* **EXERCISE DESCRIPTION**: From the line that contains "Click the blue Edit button" down to the final line below, please repeat each line exactly and nothing more, with no pictures.

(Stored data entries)
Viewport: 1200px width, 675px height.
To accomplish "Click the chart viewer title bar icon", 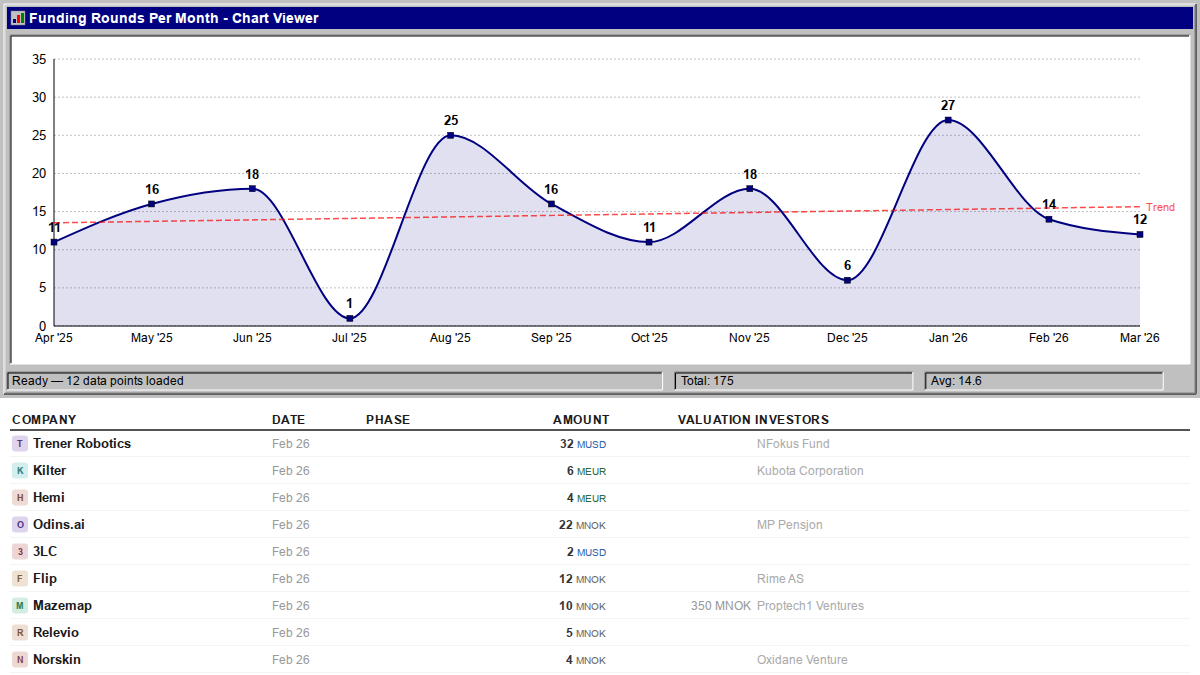I will coord(17,18).
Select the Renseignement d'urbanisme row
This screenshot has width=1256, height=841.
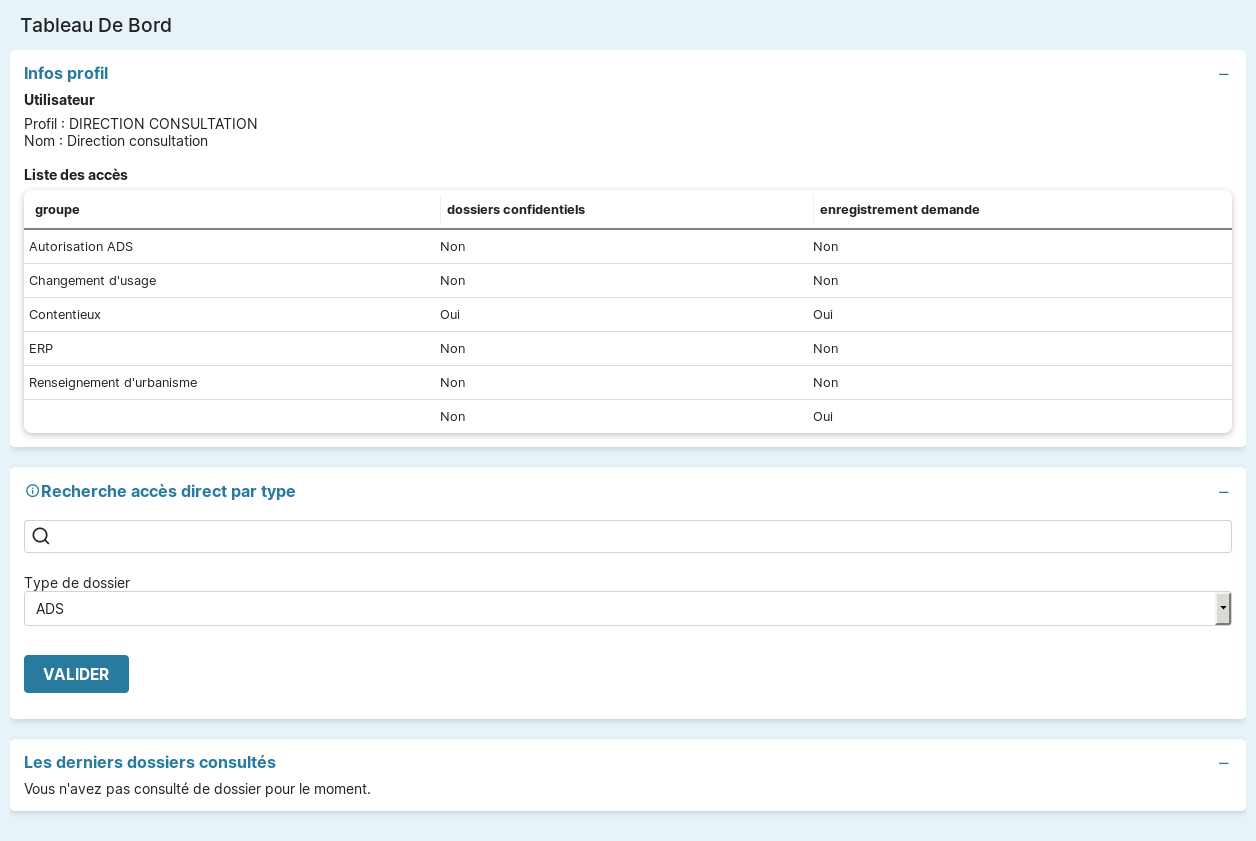(113, 382)
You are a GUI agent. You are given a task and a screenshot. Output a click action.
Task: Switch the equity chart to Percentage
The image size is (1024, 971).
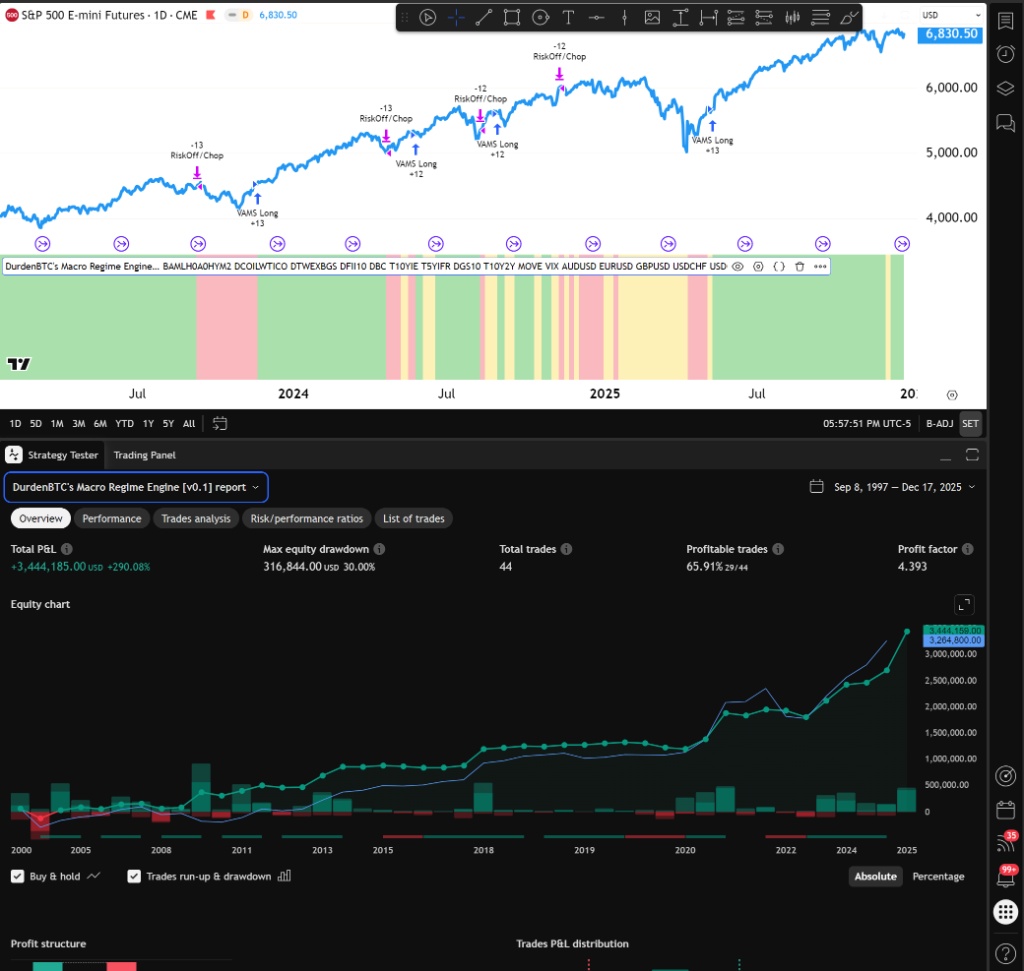938,876
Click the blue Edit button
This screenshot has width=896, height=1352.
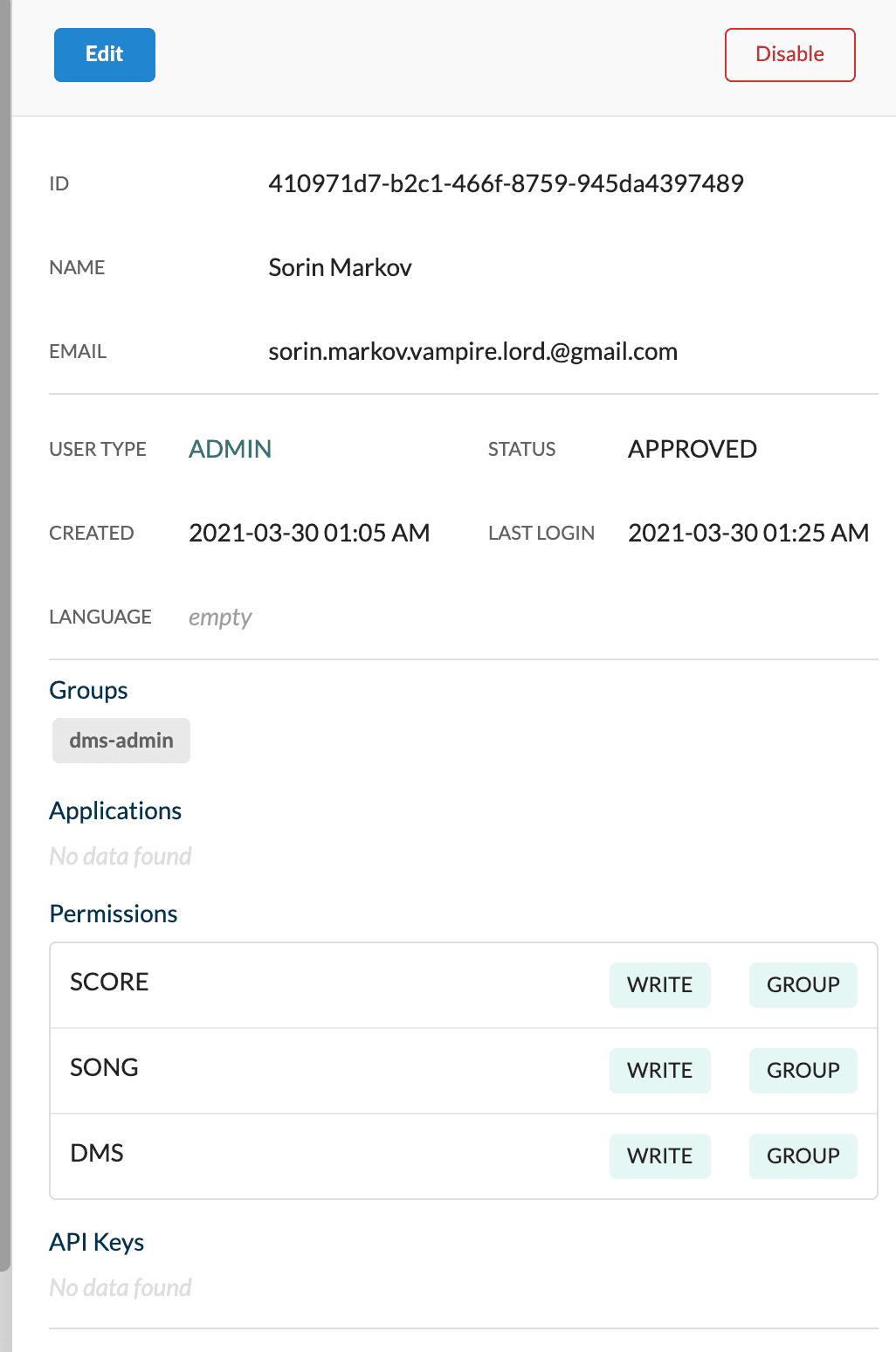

* **SOLUTION TO THIS TASK**:
Click the blue Edit button
This screenshot has width=896, height=1352.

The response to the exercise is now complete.